I have a question for you and I hope you will consider your answer and its implications carefully. I have read quite a bit of testimony and argument on the same-sex marriage issue, and so often when the concept of bigamy or polygamy is equated with it, same-sex marriage proponents balk. The argument that challengers try to expose is that if people should be able to choose their spouse, why can’t free consenting adults choose a plural marriage?

Naturally, a far higher percentage of the American public opposes and would never practice polygamy than oppose or would never practice same-sex marriage, officially or unofficially. But same-sex marriage proponents never have a good answer for that challenge, instead relying on “it’s not the same issue”.

I’m not suggesting that same-sex marriage proponents do not have the better side of the argument already; they do. I’m not surprised that out of expediency proponents choose to deflect the inconvenient polygamy argument. Replacing “one man and one woman” with “one person and another person” as a definition of marriage or union is not really much of an improvement in perfecting our laws. It’s just as legitimate to attack the “one” portion of that rule as the “man” and “woman” portion. Any arbitrary definition restricting a routine contractual arrangement among consenting parties restricts everyone’s freedom. But note also that in most states polygamy is a CRIME by itself, not just an unrecognized contractual arrangement.
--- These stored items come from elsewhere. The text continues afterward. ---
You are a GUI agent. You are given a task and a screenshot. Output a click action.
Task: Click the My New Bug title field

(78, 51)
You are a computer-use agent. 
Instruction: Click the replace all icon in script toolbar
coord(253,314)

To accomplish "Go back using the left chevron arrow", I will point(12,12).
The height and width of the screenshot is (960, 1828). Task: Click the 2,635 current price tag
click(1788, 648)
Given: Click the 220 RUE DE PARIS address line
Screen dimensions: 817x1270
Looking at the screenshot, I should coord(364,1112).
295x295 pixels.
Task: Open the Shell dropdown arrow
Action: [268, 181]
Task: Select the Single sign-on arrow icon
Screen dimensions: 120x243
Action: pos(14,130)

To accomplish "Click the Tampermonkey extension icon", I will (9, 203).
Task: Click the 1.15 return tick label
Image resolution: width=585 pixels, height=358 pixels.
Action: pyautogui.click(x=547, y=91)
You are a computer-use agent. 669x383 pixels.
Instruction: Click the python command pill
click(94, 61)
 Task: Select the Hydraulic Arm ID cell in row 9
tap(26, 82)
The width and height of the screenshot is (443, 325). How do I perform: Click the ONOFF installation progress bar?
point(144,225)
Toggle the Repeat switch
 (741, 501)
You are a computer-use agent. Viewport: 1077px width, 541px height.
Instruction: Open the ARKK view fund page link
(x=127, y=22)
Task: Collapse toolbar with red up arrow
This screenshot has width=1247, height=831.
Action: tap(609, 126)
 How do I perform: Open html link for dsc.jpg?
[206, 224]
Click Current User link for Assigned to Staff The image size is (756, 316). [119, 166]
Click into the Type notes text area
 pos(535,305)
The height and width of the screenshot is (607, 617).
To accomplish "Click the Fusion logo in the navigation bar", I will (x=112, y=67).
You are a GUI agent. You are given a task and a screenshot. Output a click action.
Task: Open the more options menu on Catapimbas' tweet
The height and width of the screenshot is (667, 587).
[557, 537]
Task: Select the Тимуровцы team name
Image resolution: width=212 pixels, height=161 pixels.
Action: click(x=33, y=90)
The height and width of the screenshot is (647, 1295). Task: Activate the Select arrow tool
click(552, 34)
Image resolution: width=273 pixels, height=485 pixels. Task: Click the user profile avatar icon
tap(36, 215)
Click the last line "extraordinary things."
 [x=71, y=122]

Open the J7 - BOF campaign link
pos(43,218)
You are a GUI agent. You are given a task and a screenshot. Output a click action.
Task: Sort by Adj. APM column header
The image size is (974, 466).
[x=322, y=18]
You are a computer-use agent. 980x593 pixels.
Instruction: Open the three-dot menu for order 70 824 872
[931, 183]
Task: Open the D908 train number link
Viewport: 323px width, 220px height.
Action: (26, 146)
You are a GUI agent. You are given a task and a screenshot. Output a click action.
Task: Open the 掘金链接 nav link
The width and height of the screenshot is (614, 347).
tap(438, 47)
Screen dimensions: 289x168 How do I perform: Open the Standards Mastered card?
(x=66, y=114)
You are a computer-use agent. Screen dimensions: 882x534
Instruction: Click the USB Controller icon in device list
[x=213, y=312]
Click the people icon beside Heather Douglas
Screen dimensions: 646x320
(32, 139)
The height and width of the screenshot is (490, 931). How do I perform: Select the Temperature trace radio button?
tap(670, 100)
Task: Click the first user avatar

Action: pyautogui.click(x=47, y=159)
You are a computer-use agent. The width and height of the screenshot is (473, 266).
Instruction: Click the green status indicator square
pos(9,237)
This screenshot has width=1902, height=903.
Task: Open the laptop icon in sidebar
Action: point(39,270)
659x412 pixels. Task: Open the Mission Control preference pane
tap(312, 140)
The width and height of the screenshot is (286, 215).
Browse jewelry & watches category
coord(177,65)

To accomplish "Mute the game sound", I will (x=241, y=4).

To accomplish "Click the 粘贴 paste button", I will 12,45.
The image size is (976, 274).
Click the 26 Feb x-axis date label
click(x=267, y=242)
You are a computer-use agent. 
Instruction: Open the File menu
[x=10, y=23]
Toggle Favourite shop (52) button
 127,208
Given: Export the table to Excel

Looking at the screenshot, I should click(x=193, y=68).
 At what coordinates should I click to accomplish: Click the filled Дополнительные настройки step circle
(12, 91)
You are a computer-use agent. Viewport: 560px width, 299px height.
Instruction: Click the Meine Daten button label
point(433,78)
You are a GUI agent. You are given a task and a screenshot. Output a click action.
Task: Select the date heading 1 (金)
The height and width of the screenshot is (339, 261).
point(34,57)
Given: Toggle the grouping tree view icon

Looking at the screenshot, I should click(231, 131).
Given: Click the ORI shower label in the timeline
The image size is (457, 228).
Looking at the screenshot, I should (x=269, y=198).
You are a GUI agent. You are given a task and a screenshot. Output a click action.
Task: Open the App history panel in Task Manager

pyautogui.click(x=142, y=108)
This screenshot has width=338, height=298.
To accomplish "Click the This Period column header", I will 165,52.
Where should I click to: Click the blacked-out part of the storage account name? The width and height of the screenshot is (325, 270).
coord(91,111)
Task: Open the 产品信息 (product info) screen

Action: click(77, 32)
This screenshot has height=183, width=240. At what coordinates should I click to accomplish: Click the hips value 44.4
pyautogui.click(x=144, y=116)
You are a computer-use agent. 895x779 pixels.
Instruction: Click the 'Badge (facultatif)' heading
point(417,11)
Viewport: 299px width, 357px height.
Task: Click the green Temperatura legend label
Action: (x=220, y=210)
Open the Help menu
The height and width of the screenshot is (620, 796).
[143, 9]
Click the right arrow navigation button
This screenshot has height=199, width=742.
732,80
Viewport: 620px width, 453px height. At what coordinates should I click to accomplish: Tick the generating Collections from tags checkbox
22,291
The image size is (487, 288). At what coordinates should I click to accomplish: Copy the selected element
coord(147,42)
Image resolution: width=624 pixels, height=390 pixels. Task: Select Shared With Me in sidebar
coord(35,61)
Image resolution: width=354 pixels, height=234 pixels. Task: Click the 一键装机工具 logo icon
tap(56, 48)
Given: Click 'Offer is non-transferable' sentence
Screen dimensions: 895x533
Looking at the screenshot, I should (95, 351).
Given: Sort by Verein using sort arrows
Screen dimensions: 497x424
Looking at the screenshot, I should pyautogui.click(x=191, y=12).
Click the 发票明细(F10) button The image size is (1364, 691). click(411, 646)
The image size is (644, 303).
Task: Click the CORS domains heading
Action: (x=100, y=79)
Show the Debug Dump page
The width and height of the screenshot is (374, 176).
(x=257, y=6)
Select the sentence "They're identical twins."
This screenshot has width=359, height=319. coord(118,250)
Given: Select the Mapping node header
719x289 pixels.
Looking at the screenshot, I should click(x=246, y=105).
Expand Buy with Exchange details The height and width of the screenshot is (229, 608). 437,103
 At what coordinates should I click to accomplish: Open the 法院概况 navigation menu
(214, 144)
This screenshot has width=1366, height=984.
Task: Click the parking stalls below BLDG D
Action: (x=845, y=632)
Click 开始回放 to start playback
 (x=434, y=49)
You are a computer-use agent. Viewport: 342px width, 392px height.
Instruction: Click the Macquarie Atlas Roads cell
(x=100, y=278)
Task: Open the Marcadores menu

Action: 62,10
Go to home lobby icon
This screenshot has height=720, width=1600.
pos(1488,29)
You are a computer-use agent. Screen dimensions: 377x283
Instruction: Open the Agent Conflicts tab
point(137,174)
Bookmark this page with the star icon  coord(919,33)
So consider this scenario: A gay man marries a woman because they want to have and raise a child in wedlock and because, apart from sexual reasons, they see marriage as a comfortable life arrangement. Then the gay man also wants to make a life commitment with another man and his wife is not opposed. Should that man have to divorce his wife of many years simply to be married to someone else? In other words, if all three parties consent to the union of the three of them, shouldn’t they have that right AND have that union receive equal protection under the law?

Note that under this scenario, if they did form that consensual union, they would have broken the law and be exposed to criminal sanctions. My overall point is that you can’t logically support same-sex marriage and oppose consensual polygamy.

Another offers an excellent counterpoint:

There is a solid reason for restricting marriage to two-partner relationships, and it’s not simply that it flies in the face of monogamy or that it might leave some men without wives.  The reason is based in civil law.  If a husband were to have more than one wife, how would it be determined which wife would receive the federal benefits associated with marriage?  Who gets the Social Security survivor benefits, for example?  How are pension benefits distributed?

Even if one were to say these benefits should be distributed equally among the wives, there are still aspects of marriage that cannot be effectively shared.  Say for example that the husband in our imaginary polygamous marriage has contracted a rare disease that has incapacitated him and for which there are two or more treatment options, with different associated risks and potential outcomes.  Who gets to decide which path to follow if two wives disagree?